Inspection carried out on 6 October 2016

During a routine inspection

We carried out an announced comprehensive inspection on 6 October 2016 to ask the practice the following key questions; Are services safe, effective, caring, responsive and well-led?

Our findings were:

Are services safe?

We found that this practice was providing safe care in accordance with the relevant regulations.

Are services effective?

We found that this practice was providing effective care in accordance with the relevant regulations.

Are services caring?

We found that this practice was providing caring services in accordance with the relevant regulations.

Are services responsive?

We found that this practice was providing responsive care in accordance with the relevant regulations.

Are services well-led?

We found that this practice was providing well-led care in accordance with the relevant regulations.

Background

This practice provides both NHS (25%) and private (75%) treatment to patients of all ages.
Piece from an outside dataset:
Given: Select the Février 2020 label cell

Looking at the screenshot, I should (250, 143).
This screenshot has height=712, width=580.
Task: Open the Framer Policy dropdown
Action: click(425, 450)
The dental practice is situated on the first floor of a building in the centre of Thirsk, North Yorkshire. Due to the surgery being based on the first floor it is unable to accommodate patients with restrictive mobility. There are alternative dentists in the Thirsk and the Northallerton area who accommodate disabled access.

The practice hasthree treatment rooms, office, waiting/ reception area, a decontamination room and toilet facilities. There is public parking available in the centre of Thirsk.

The practice has a principal dentist and two associate dentists,a dental hygienist, practice manager, five dental nurses and two reception staff.

The practice is open Monday-Friday 9am -5pm, with late night opening on Monday until 7pm and first Saturday in the month from 9-12pm.

The principal dentist is the registered manager with the Care Quality Commission (CQC). A registered manager is a person who is registered with the Care Quality Commission to manage the service. Like registered providers, they are ‘registered persons’. Registered persons have legal responsibility for meeting the requirements in the Health and Social Care Act 2008 and associated Regulations about how the practice is run.

Before the inspection we sent CQC comment cards to the practice for patients to complete to tell us about their experience of the practice. We received feedback from seven patients who all gave positive comments about the care and treatment received at the practice. They told us they could access appointments and emergency care easily and that staff were caring and sensitive to their needs.

Our key findings were:

  • The premises were visibly clean and free from clutter.
  • An infection prevention and control policy was in place and sterilisation procedures followed recommended guidance.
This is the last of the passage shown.